7.9.18

Venezia 75: Capri Revolution - La recensione del nuovo film di Mario Martone

Di Massimo Vozza

In dirittura d’arrivo, Venezia 75 presenta in concorso nella selezione ufficiale una purtroppo deludente e presuntuosa opera italiana diretta da Mario Martone (Il giovane favoloso).
Nella Capri a ridosso della Prima Guerra Mondiale, la capraia Lucia (Marianna Fontana) incontra la comune di giovani nordeuropei guidata dal pittore Seybu (Reinout Scholten van Aschat), che vive in piena libertà e armonia con la natura, il proprio corpo e la sessualità, e il giovane dottore interpretato da Antonio Folletto (L’attesa), portatore di ideali di sinistra e reazionari; le tre diverse visioni della vita entreranno  così in contatto portando la protagonista a una rivalutazione di se stessa e del suo ruolo, in modo da poter scegliere incondizionatamente per il proprio futuro.

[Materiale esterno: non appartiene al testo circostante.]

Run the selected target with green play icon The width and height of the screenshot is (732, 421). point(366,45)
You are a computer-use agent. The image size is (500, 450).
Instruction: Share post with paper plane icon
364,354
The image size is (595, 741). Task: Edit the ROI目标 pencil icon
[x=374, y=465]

Capri-Revolution si incentra quindi su una rivoluzione tutta interiore della giovane protagonista ma quel che dimentica Martone è che viene a mancare il necessario confronto/scontro per far sì che ciò avvenga: le reazioni degli isolani e della famiglia di Lucia vengono relegati a un piano secondario e spesso mancano di credibilità poiché troppo contenuti rispetto a epoca e luogo. Certo, la volontà del regista di voler girare un film principalmente estetico è evidente, soprattutto nella prima parte, ma si perde nei meandri di dialoghi didascalici improvvisi, fini a se stessi, giustificati dal non essere riusciti a far parlare abbastanza le bellissime immagini realizzate grazie alla fotografia di D’Attanasio: questi però non coinvolgono direttamente Lucia ma riguardano gli incontri tra il medico e il pittore, ai quali non viene riservato nessun tipo di evoluzione.

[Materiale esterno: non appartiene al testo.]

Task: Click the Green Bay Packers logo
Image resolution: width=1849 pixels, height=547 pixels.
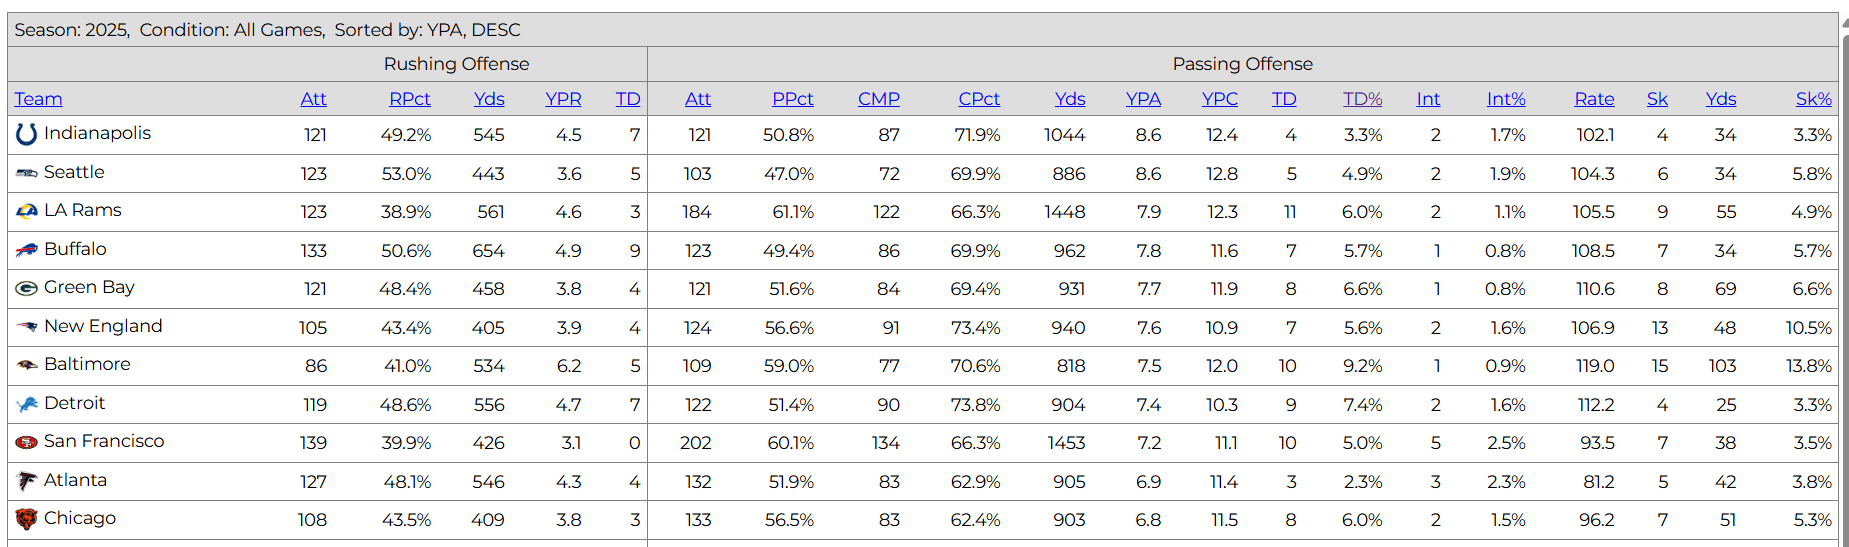Action: pyautogui.click(x=27, y=288)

Il cast non eccelle, soprattutto quando è costretto a recitare in una lingua che non è la loro (oltre al dialetto napoletano e l’italiano, vi sono anche inglese, francese, tedesco e russo) e alterna momenti da fiction televisiva ad altri da sceneggiata napoletana.

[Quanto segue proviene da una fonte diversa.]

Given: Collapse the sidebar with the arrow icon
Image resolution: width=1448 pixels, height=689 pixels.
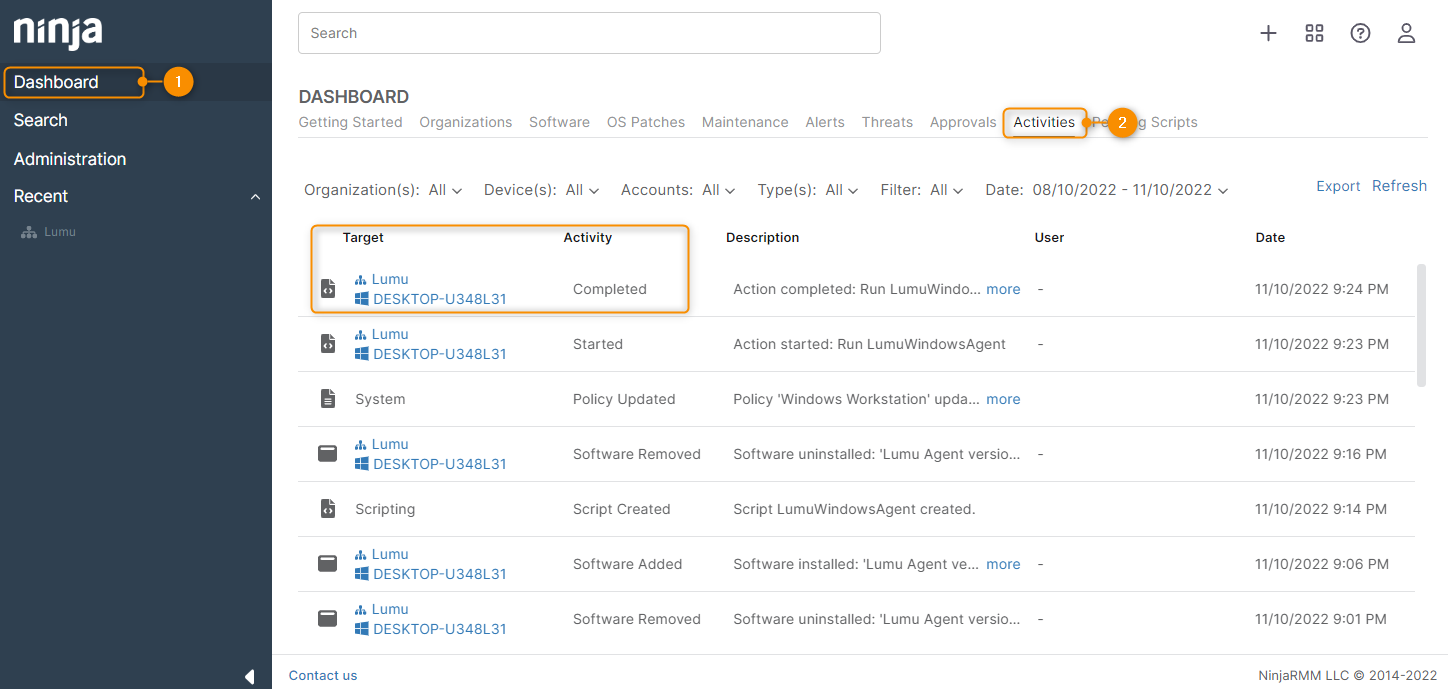Looking at the screenshot, I should 250,677.
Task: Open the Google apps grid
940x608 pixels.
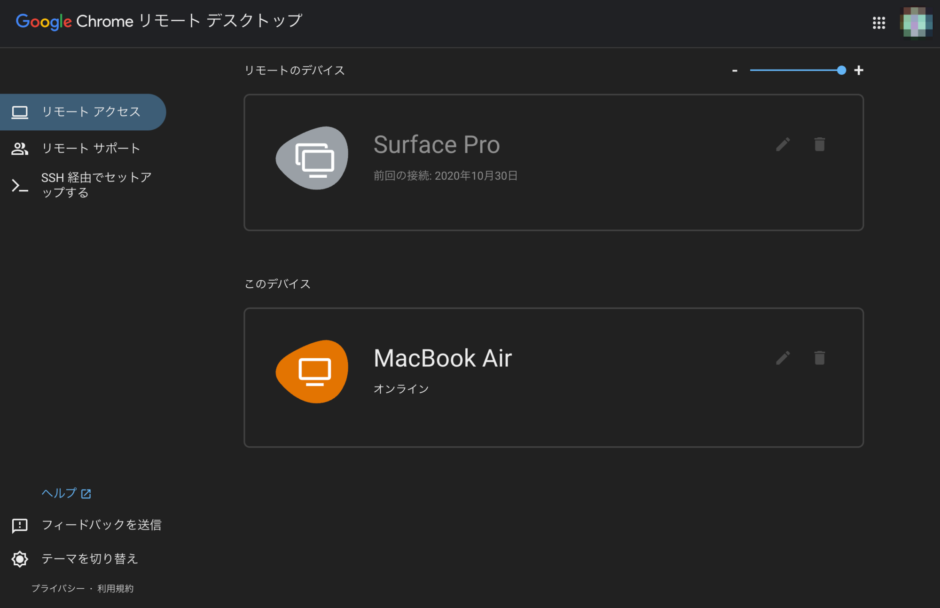Action: point(878,22)
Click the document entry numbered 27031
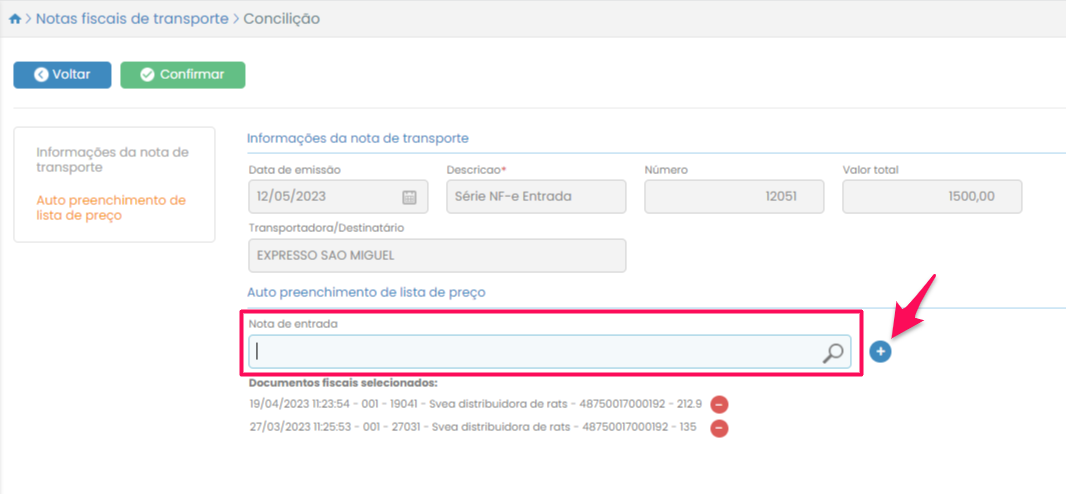This screenshot has height=494, width=1066. pyautogui.click(x=470, y=428)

Nonostante quindi alcune scene dall’atmosfera malickiana, dove corpo e natura entrano in simbiosi, e delle inquadrature dell’isola suggestive, la regia non riesce a centrare l’obiettivo di donare significato e emozione senza l’uso delle parole, mentre la sceneggiatura è troppo povera per poter bastare. Martone insomma ripropone un’altra storia priva di ritmo che parte dal e parla del basso in maniera verista, ponendo al centro un conflitto che c’è ma non si vede e dando al personaggio principale una possibilità di riscatto: dire che basti è veramente troppo.